# what should live in this vivarium?



## terancheped42 (Apr 2, 2012)

i made this vivarium and would like to put an invert. of some kind in side. i would also like to catch its soon to be owner. it is a ten gallon tank with eco earth and three fairly large hides and a water dish. i only put the light there because it was night time when i took the pictures and i needed it so you could see the cage. i would like to know what would enjoy living in this viv and were i can find one. i live in Saratoga Springs NY. i would like to put something somewhat on the larger side of inverts. my favorits are wolf spiders, fishing spiders, tiger beetles, stag beetles and any other true spider of "impressive" size. but i am always open to suggestion as to what u think would like this viv and i can catch in my area 




~ thanks, Fenn p.s. i will post better pictures on request.


----------



## Billeh (Apr 2, 2012)

Pictures of hides and waterbowls?

I say you should get a Euathlus sp. Red and place it in there. Nice dwarf species. Takes forever to grow.


----------



## Dr Acula (Apr 2, 2012)

GBB.  It'll web up that entire tank pretty nicely.  That, or an OBT, same concept..i like webs


----------



## terancheped42 (Apr 2, 2012)

thanks for the suggestions but i was thinking more of a true spider or something i can go out and catch on my own, because for me that's the funnest part :biggrin:


----------



## Thomas2015 (Apr 2, 2012)

Perhaps a colony of southern house spiders (Kukulcania hibernalis)?
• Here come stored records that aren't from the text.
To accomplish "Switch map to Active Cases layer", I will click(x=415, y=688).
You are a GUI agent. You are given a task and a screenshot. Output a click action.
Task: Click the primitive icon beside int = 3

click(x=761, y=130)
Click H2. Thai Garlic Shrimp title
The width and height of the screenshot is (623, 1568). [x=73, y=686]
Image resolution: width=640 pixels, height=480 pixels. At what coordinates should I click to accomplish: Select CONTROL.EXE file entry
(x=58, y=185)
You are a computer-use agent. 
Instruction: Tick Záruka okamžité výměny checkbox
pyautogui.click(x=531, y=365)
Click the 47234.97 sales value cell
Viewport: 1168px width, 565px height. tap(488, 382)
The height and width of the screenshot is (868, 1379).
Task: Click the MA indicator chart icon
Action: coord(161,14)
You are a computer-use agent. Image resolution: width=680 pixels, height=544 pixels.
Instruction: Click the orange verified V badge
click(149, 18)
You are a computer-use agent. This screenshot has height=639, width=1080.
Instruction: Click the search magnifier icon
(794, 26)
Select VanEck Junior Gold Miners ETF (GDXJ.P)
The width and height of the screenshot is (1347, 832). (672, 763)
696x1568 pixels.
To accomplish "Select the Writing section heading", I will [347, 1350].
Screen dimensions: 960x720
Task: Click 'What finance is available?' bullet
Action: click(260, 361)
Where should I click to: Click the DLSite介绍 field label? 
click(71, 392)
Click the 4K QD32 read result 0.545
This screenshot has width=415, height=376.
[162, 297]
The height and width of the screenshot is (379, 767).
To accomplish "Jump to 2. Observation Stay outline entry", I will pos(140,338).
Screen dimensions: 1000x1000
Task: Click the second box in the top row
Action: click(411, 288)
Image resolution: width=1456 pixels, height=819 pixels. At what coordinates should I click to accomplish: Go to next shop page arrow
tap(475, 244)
They're pretty cool and can get quite large for a true spider.


----------



## terancheped42 (Apr 3, 2012)

are K. hibernalis in my area they were one of my first choices next to D. okefinokensis and H. carolinensis but i didn't think any of these are anywhere near my area. if anyone wants to send me one i wouldn't mind *hehe*:laugh:

---------- Post added 04-03-2012 at 06:20 PM ----------




Billeh said:


> Pictures of hides and waterbowls?
> 
> I say you should get a Euathlus sp. Red and place it in there. Nice dwarf species. Takes forever to grow.


 in the picture u can see the water bowl (the yellow rock thing) one hide (behind the water bowl) and part of another one, the 3rd one is under the plant.


----------